Tar command on Linux: Create, Compress and Manipulate Archives
Tested on Linux Mint 17 (Ubuntu 14.04 based)
The following are some useful TAR arguments with explanations:
Don’t execute these, see full complete commands in the next “real-life examples” section afterwards.
- Extract (x parameter) while listing (v parameter) verbosely the files to the screen.
tar xv
- Lists the files from the archive without extracting them.
tar tv
- Create (c arg) a tar archive and list files verbosely.
tar cv
- Provide the output filename (f argument) and create (c arg) a tar archive listing files verbosely (v arg).
tar xvf
- Extract (x) from the archive file (f) and list files verbosely (v).
tar cvf
- Extract a gzip (z arg) compressed tar archive.
tar xvfz
- Create a bz2 (j arg) compressed tar archive.
tar cvfj
Real-life Examples
- Create a tar archive (archive_name.tar) from the files in directory (directory_name)

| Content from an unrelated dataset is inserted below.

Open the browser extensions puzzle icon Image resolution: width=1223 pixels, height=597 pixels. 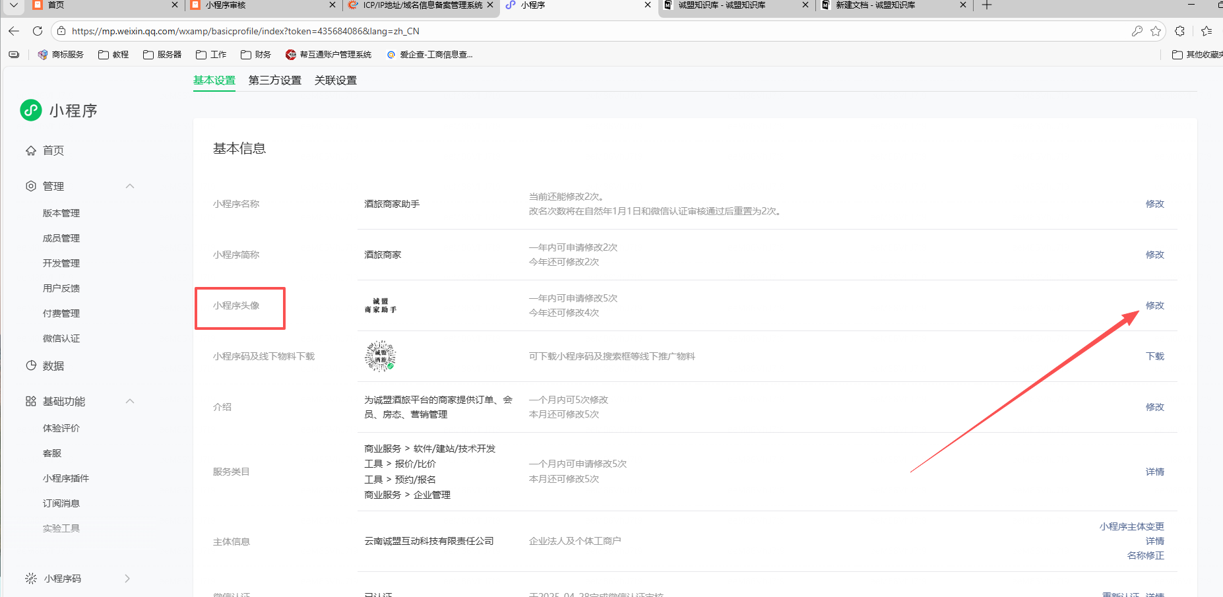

tar cvf archive_name.tar directory_name/
- Create a gzip compressed tar archive (compressed_archve_name.tar.gz) from the files in directory (directory_name)

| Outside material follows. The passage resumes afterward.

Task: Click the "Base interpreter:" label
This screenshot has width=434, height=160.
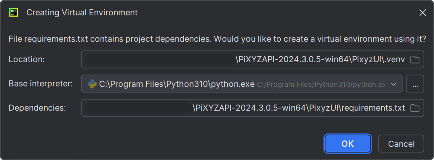Action: 41,84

tar cvfz compressed_archive_name.tar.gz directory_name
- Create a bzip compressed tar archive (compressed_archve_name.tar.bz2) from the files in directory (directory_name)

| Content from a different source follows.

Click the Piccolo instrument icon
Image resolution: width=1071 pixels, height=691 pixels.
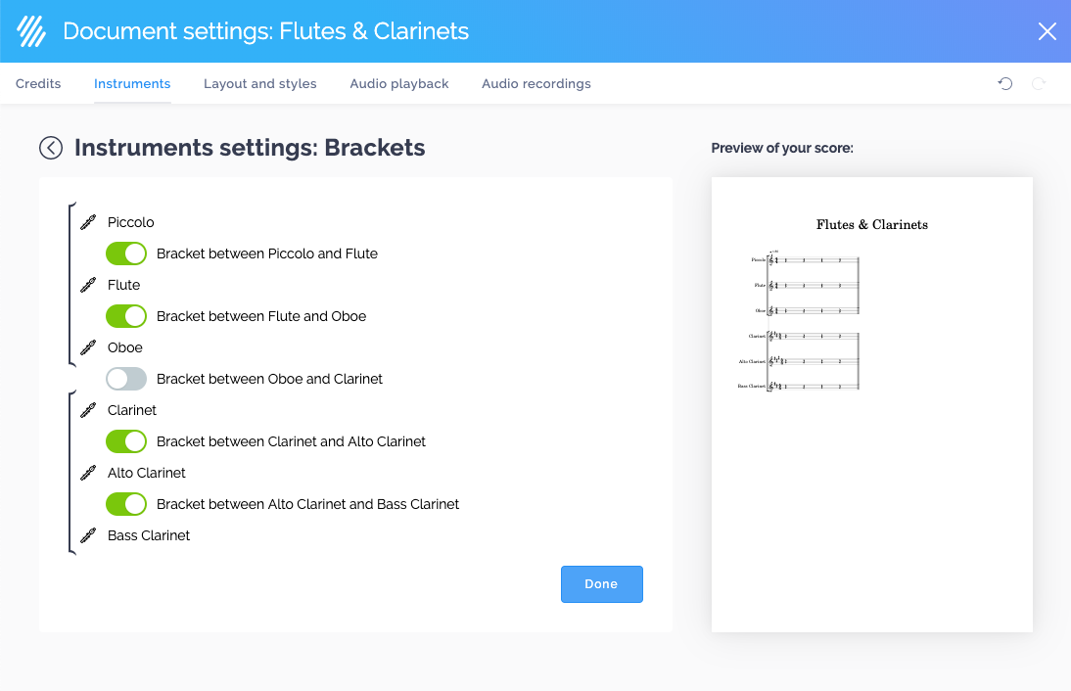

tar cvfj compressed_archive_name.tar.bz2 directory_name
- Extract a gzip compressed tar archive (compressed_archve_name.tar.gz)
tar xvfz compressed_archive_name.tar.gz directory_name
- Extract a bzip2 compressed tar archive (compressed_archve_name.tar.bz2)
tar xvfj compressed_archive_name.tar.bz2 directory_name
GZIP Compression
- Create a GZIP compressed file.
gzip file.tar
- Extract from compressed file.
gunzip file.tar.gz
You can also use bzip2 to compress and uncompress similarly.